═════ WORKING DATA ═════

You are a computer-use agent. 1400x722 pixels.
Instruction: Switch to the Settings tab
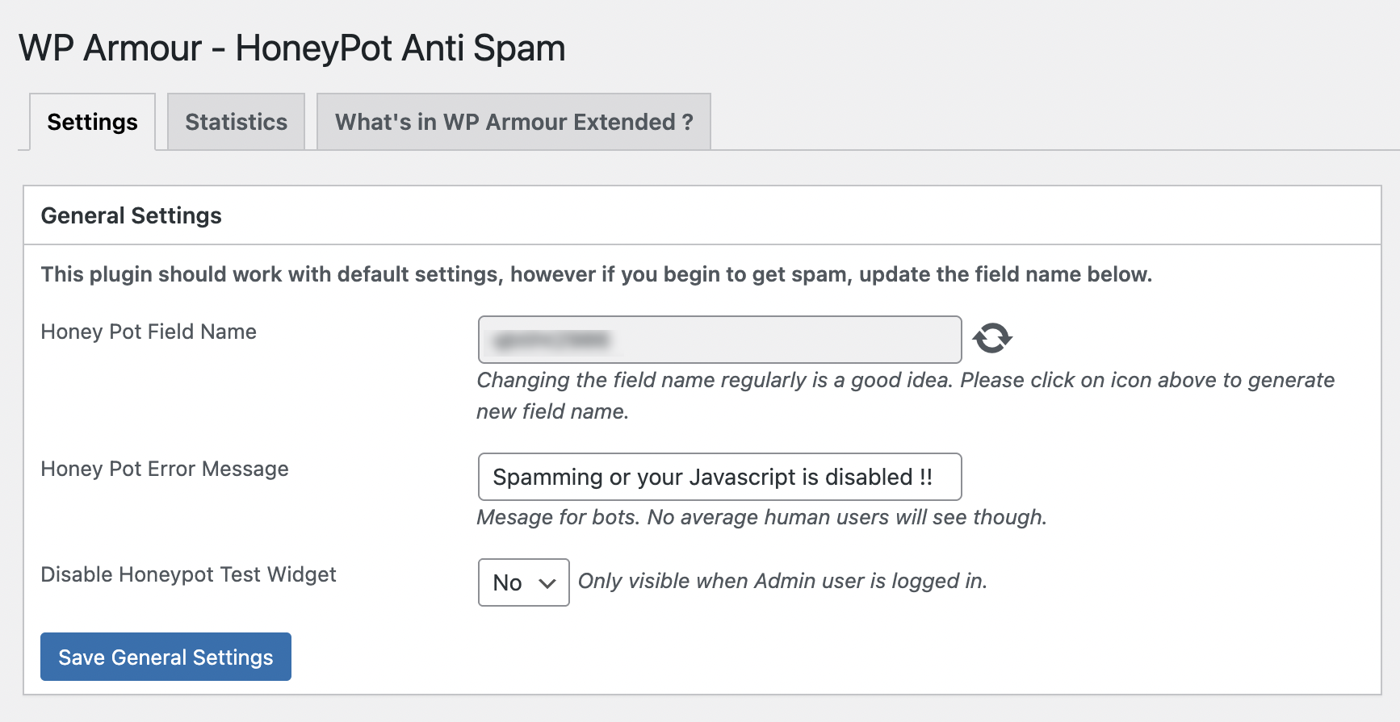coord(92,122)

═════
═════ WORKING DATA ═════

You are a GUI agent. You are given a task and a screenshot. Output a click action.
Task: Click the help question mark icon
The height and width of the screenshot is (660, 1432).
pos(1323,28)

═════
═════ WORKING DATA ═════

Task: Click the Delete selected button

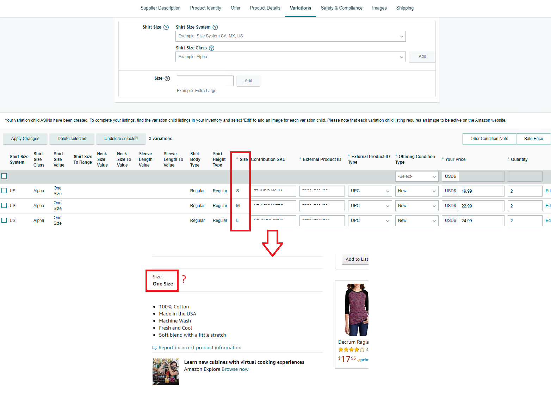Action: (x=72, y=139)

═════

▶ BRIEF
Render the records from the line containing "You are a GUI" through the line containing "pos(1323,28)" as a Markdown table with the columns Row and Line, numbering each row and omitting blank lines.

▶ FINISHED ANSWER
| Row | Line |
|---|---|
| 1 | You are a GUI agent. You are given a task and a screenshot. Output a click action. |
| 2 | Task: Click the help question mark icon |
| 3 | The height and width of the screenshot is (660, 1432). |
| 4 | pos(1323,28) |